▸ **TEXTO DE ORIGEN**
● ● ● ● ● ● ●

Si un defecto se le suele achacar normalmente a Illarramendi, ése es su tendencia a mostrarse demasiado incisivo en sus recreaciones de los temas centrales, algo que le empareja, por ejemplo, con otro gran melodista como John Barry. Lo cierto es que aquí juegan a su favor sendos factores que logran mitigar notablemente dicho defecto: la escasa duración del álbum, que favorece el uso siempre cortés y nada abuisivo de aquél “Malkoak”; y la circunstancia relativa a que el autor compone dos piezas que a la postre resultan similares en calidad -si no mejores- al mencionado tema principal.
La primera de ellas, ”Llegada a París”, se convierte en un contrario musical al mood decadente con que Ángel relata el personaje de Yoyes. La tristeza se convierte en dinstinguida dulzura, al componer Illarramendi una pieza exquisita que rebosa clasicismo, confirmando una vez más su especial habilidad para los cortes de leve referencia geográfica (como ya hiciera por ejemplo en “El último viaje de Robert Rylands”). El motivo volverá a aparecer en “Sorbonne” y “Despedida en París”, reafirmando la evidente asociación del tema al ambiente de la cosmopolita ciudad francesa y a la época más feliz de la protagonista.

● ● ● ● ● ● ●

(Entradas almacenadas del conjunto de datos)
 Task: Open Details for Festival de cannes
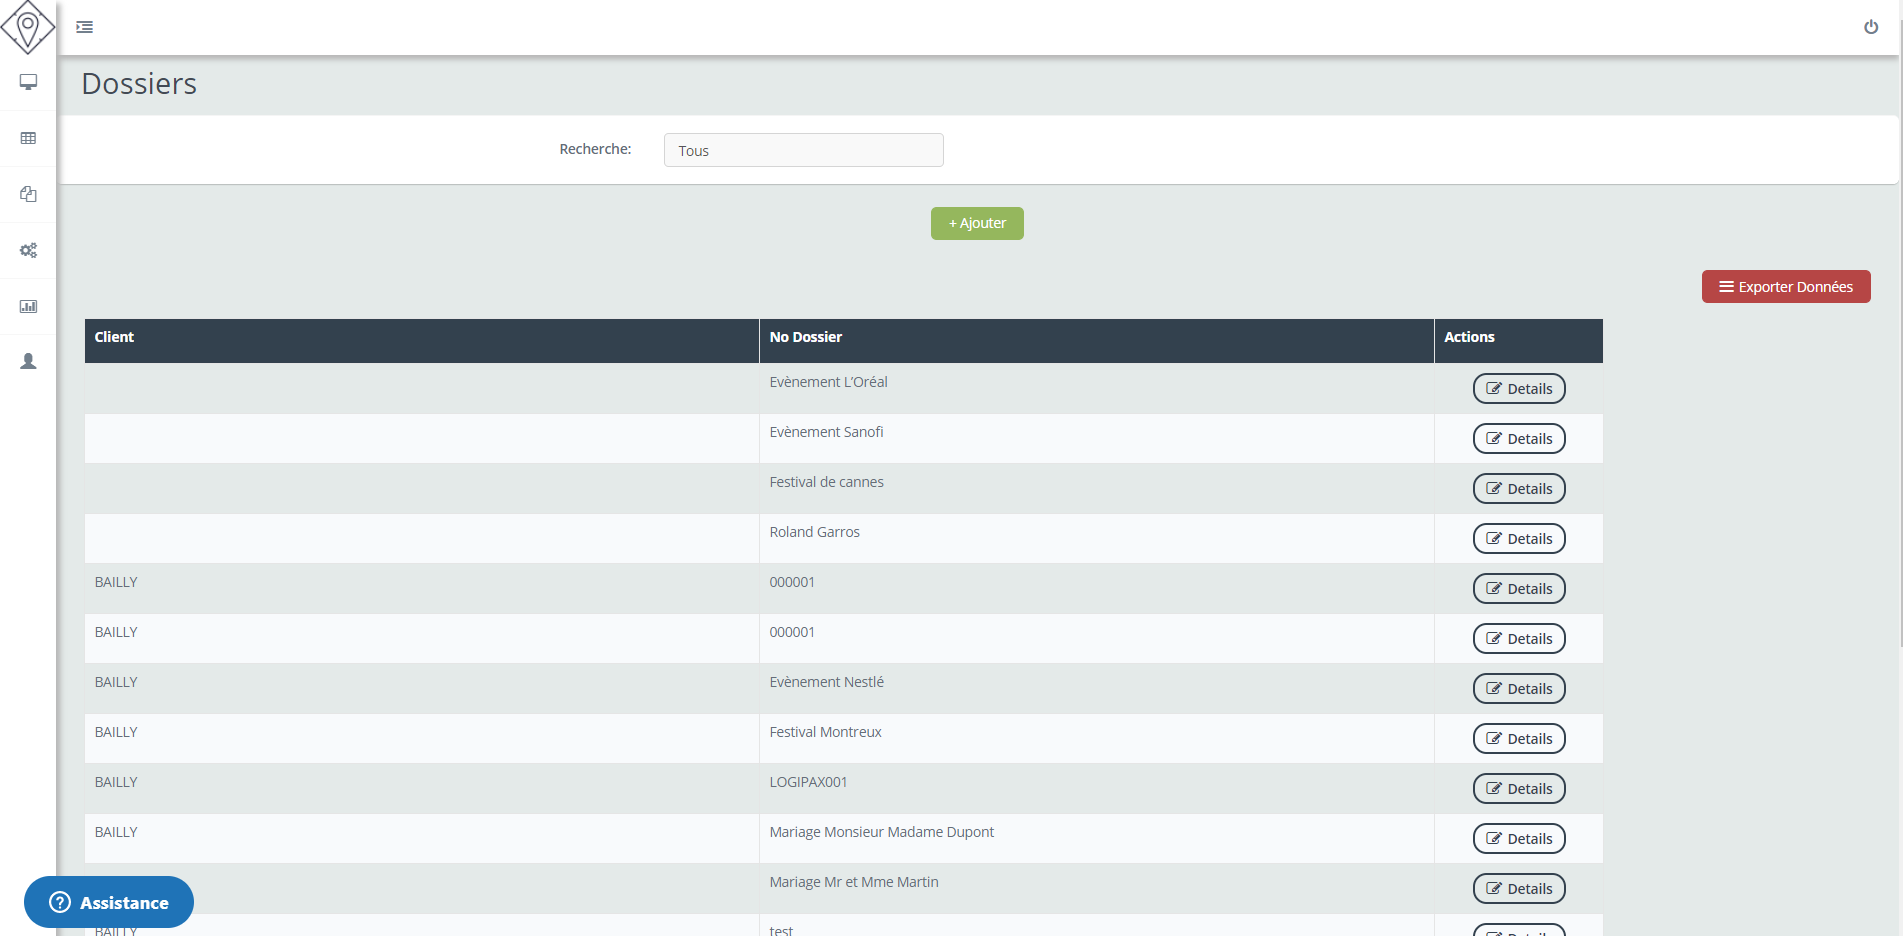click(x=1518, y=489)
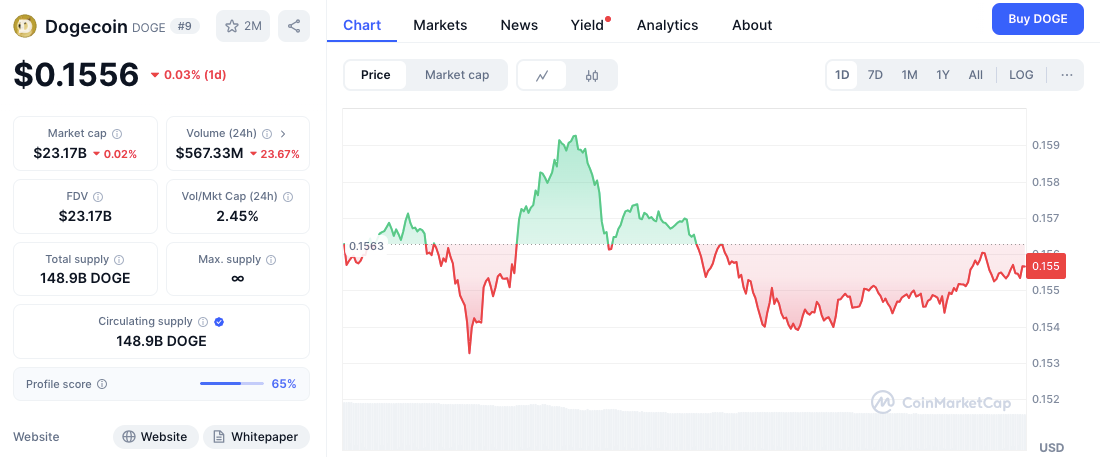Expand Volume (24h) chevron arrow
1100x457 pixels.
(283, 133)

● ● ● ● ● ● ●

▸ **ACCIONES REQUERIDAS**
1. Reescribe el fragmento del texto de origen que va desde "La primera de" hasta "de la protagonista.", ambos incluidos, cambiando "ciudad francesa" por "capital francesa".
2. Según el texto de origen, ¿con qué otro melodista se compara a Illarramendi por su tendencia a mostrarse demasiado incisivo?
3. Enumera todos los títulos que aparecen entre comillas en el texto de origen.

▸ **RESPUESTAS**
1.
La primera de ellas, ”Llegada a París”, se convierte en un contrario musical al mood decadente con que Ángel relata el personaje de Yoyes. La tristeza se convierte en dinstinguida dulzura, al componer Illarramendi una pieza exquisita que rebosa clasicismo, confirmando una vez más su especial habilidad para los cortes de leve referencia geográfica (como ya hiciera por ejemplo en “El último viaje de Robert Rylands”). El motivo volverá a aparecer en “Sorbonne” y “Despedida en París”, reafirmando la evidente asociación del tema al ambiente de la cosmopolita capital francesa y a la época más feliz de la protagonista.

2. Con John Barry.

3. "Malkoak", "Llegada a París", "El último viaje de Robert Rylands", "Sorbonne" y "Despedida en París".